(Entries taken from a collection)
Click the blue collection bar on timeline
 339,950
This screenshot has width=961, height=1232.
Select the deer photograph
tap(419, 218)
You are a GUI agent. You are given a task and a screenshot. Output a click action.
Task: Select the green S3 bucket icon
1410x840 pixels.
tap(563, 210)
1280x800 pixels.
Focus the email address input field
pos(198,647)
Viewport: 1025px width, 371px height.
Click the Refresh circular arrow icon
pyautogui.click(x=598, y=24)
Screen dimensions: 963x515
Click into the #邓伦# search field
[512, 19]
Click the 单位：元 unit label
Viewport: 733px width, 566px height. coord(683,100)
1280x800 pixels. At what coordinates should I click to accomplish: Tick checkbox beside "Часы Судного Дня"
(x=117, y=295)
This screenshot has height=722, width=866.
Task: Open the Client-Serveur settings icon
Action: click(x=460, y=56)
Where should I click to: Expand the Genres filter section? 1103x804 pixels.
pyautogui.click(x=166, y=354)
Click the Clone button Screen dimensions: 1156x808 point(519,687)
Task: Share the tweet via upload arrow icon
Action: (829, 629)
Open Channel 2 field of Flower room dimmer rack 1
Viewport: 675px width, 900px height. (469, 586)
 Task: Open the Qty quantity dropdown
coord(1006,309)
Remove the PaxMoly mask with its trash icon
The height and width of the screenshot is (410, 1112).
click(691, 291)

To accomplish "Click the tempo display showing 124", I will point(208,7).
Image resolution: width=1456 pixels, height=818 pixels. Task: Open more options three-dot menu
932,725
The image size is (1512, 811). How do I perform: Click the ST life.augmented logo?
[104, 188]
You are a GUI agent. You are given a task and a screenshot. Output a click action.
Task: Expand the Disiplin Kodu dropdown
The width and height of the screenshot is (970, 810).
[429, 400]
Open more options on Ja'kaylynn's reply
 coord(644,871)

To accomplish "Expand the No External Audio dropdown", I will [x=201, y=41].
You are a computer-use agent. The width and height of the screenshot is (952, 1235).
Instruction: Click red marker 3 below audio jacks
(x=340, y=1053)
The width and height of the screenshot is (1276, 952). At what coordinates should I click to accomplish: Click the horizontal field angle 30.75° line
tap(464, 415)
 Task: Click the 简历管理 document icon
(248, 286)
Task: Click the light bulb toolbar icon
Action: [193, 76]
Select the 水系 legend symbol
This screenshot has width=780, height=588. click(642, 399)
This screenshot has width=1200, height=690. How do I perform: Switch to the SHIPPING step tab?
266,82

■ Task instructions
Nothing but the lines from the one containing "This screenshot has width=1200, height=690." through the last line of the data above should be given again, each exactly as it stands.

■ Answer section
This screenshot has width=1200, height=690. How do I perform: Switch to the SHIPPING step tab?
266,82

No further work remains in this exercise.